Smoothed classifiers

Randomized smoothing is implemented in the Smooth class in core.py.

  • To instantiate a smoothed clasifier g, use the constructor:

def __init__(self, base_classifier: torch.nn.Module, num_classes: int, sigma: float):

where base_classifier is a PyTorch module that implements f, num_classes is the number of classes in the output space, and sigma is the noise hyperparameter σ

  • To make a prediction at an input x, call:

def predict(self, x: torch.tensor, n: int, alpha: float, batch_size: int) -> int:

where n is the number of Monte Carlo samples and alpha is the confidence level. This function will either (1) return -1 to abstain or (2) return a class which equals g(x) with probability at least 1 - alpha.

  • To compute a radius in which g is robust around an input x, call:

def certify(self, x: torch.tensor, n0: int, n: int, alpha: float, batch_size: int) -> (int, float):

where n0 is the number of Monte Carlo samples to use for selection (see the paper), n is the number of Monte Carlo samples to use for estimation, and alpha is the confidence level. This function will either return the pair (-1, 0.0) to abstain, or return a pair (prediction, radius). The probability that certify() will return a class not equal to g(x) is no greater than alpha. Another way to say this is that with probability at least 1 - alpha, certify() will either abstain or return g(x).

Scripts

  • The program train.py trains a base classifier with Gaussian data augmentation:

python code/train.py imagenet resnet50 model_output_dir --batch 400 --noise 0.50

will train a ResNet-50 on ImageNet under Gaussian data augmentation with σ=0.50.

  • The program predict.py makes predictions using g on a bunch of inputs. For example,

python code/predict.py imagenet model_output_dir/checkpoint.pth.tar 0.50 prediction_outupt --alpha 0.001 --N 1000 --skip 100 --batch 400

will load the base classifier saved at model_output_dir/checkpoint.pth.tar, smooth it using noise level σ=0.50, and classify every 100-th image from the ImageNet test set with parameters N=1000 and alpha=0.001.

  • The program certify.py certifies the robustness of g on bunch of inputs. For example,

python code/certify.py imagenet model_output_dir/checkpoint.pth.tar 0.50 certification_output --alpha 0.001 --N0 100 --N 100000 --skip 100 --batch 400

will load the base classifier saved at model_output_dir/checkpoint.pth.tar, smooth it using noise level σ=0.50, and certify every 100-th image from the ImageNet test set with parameters N0=100, N=100000 and alpha=0.001.

  • The program visualize.py outputs pictures of noisy examples. For example,

python code/visualize.py imagenet visualize_output 100 0.0 0.25 0.5 1.0

will visualize noisy corruptions of the 100-th image from the ImageNet test set with noise levels σ=0.0, σ=0.25, σ=0.50, and σ=1.00.

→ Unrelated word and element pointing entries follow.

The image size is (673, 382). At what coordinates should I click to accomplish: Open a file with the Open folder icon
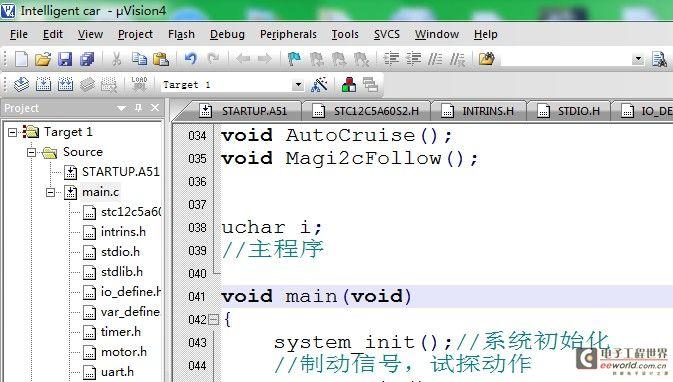[43, 59]
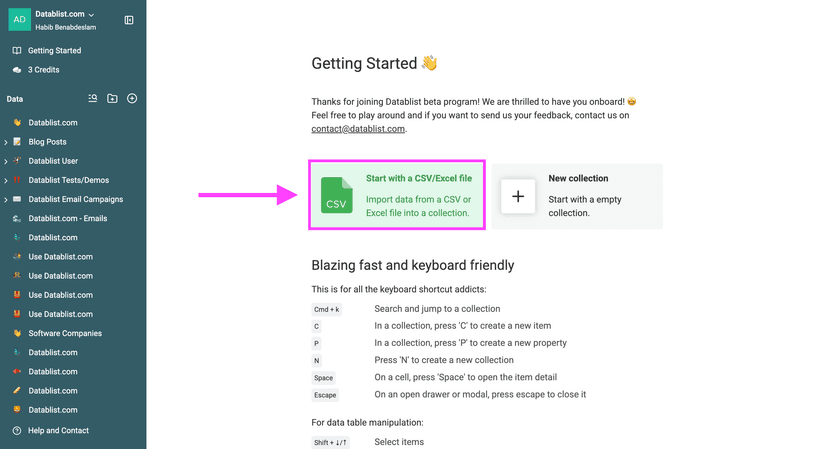Click the Getting Started book icon
Image resolution: width=828 pixels, height=449 pixels.
(x=16, y=50)
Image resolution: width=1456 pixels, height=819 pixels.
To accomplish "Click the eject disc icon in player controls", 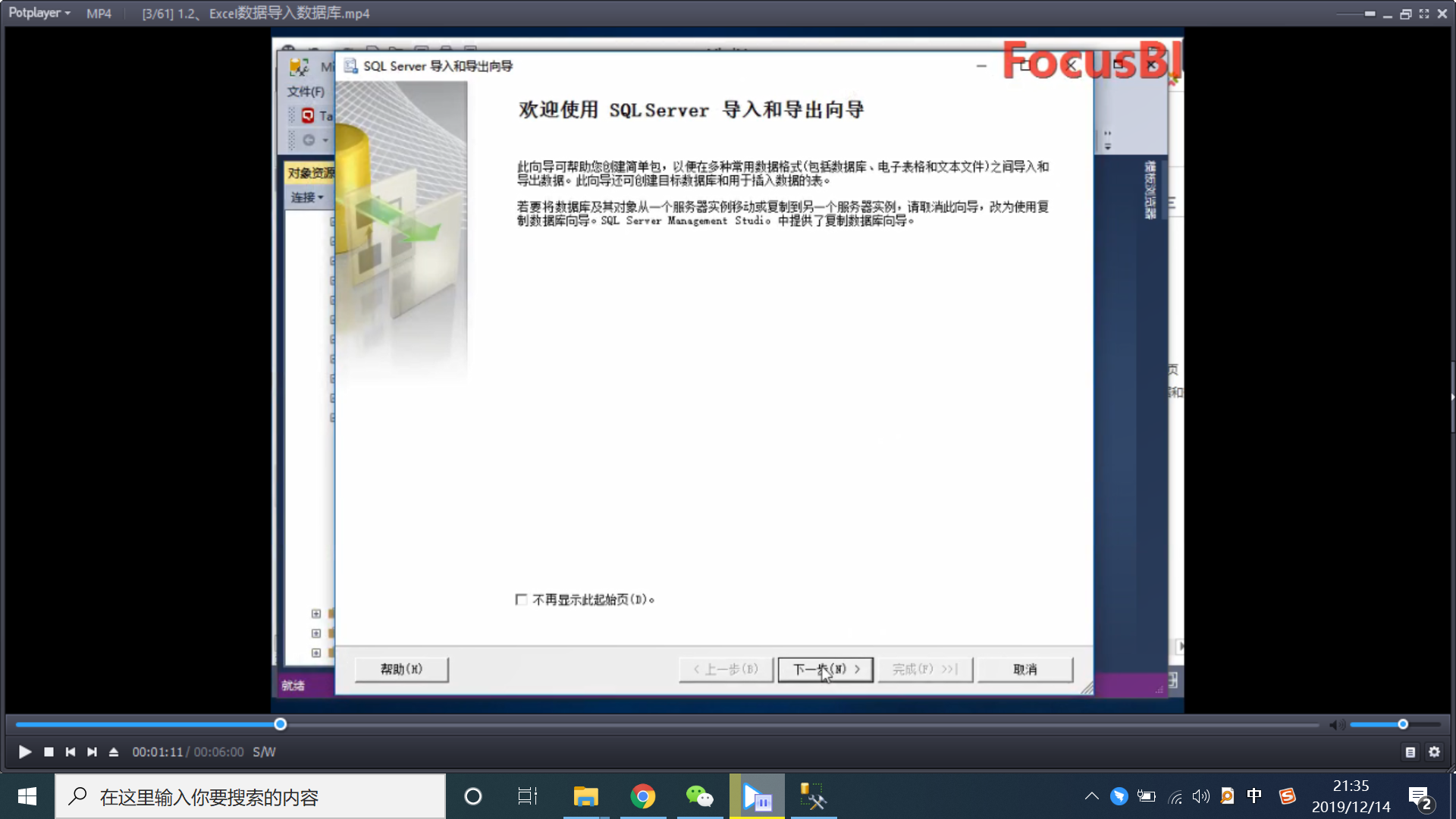I will [113, 752].
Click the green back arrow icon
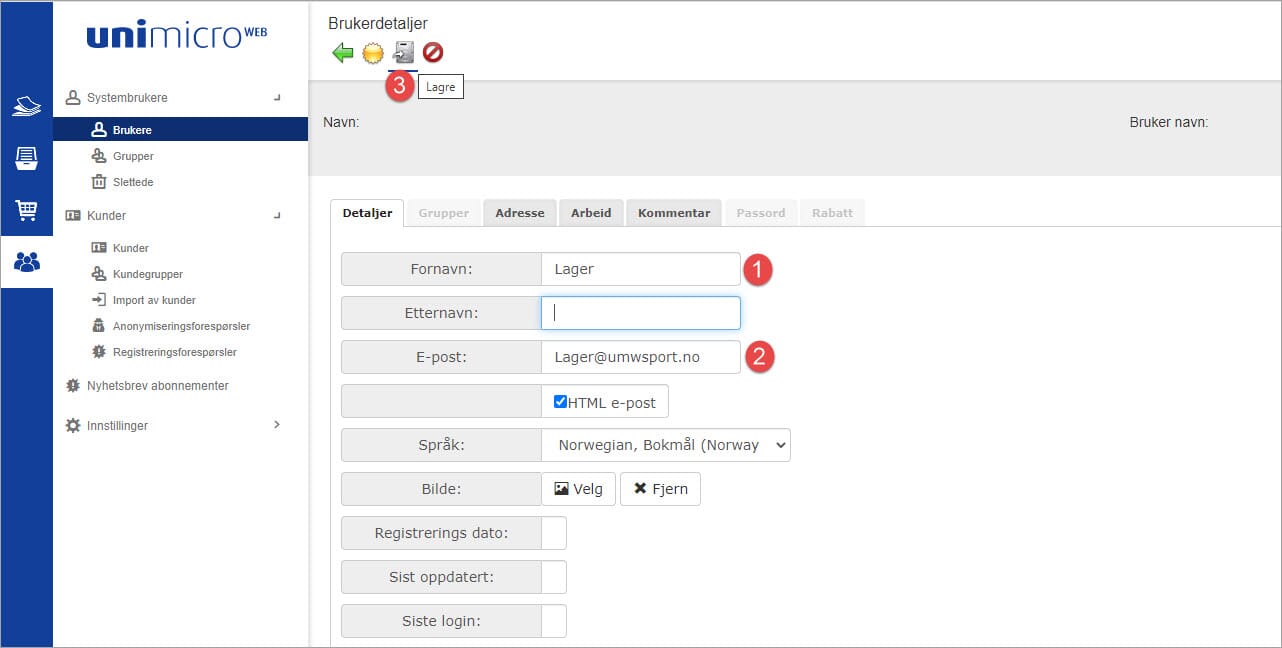Image resolution: width=1282 pixels, height=648 pixels. tap(343, 53)
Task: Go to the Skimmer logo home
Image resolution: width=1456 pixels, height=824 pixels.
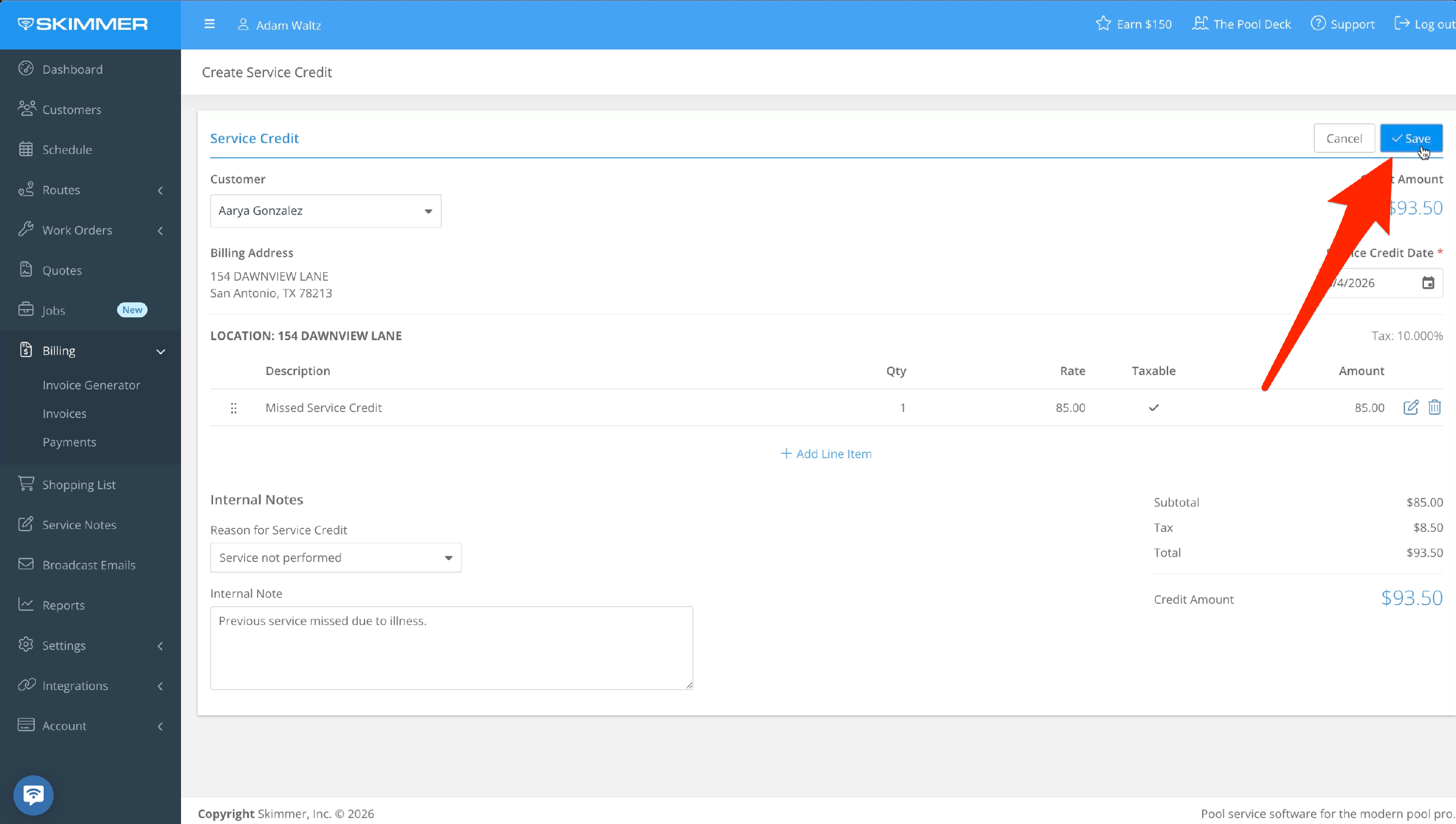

  • The program analyze.py generates all of certified accuracy plots and tables that appeared in the paper.

Finally, we note that this file describes exactly how to reproduce our experiments from the paper.

We're not officially releasing code for the experiments where we compared randomized smoothing against the baselines, since that code involved a number of hacks, but feel free to get in touch if you'd like to see that code.

Getting started

  1. Clone this repository: git clone git@github.com:locuslab/smoothing.git

  2. Install the dependencies:

conda create -n smoothing
conda activate smoothing
# below is for linux, with CUDA 10; see https://pytorch.org/ for the correct command for your system
conda install pytorch torchvision cudatoolkit=10.0 -c pytorch 
conda install scipy pandas statsmodels matplotlib seaborn
pip install setGPU
  1. Download our trained models from here.

  2. If you want to run ImageNet experiments, obtain a copy of ImageNet and preprocess the val directory to look like the train directory by running this script. Finally, set the environment variable IMAGENET_DIR to the directory where ImageNet is located.

  3. To get the hang of things, try running this command, which will certify the robustness of one of our pretrained CIFAR-10 models on the CIFAR test set.

model="models/cifar10/resnet110/noise_0.25/checkpoint.pth.tar"
output="???"
python code/certify.py cifar10 $model 0.25 $output --skip 20 --batch 400

where ??? is your desired output file.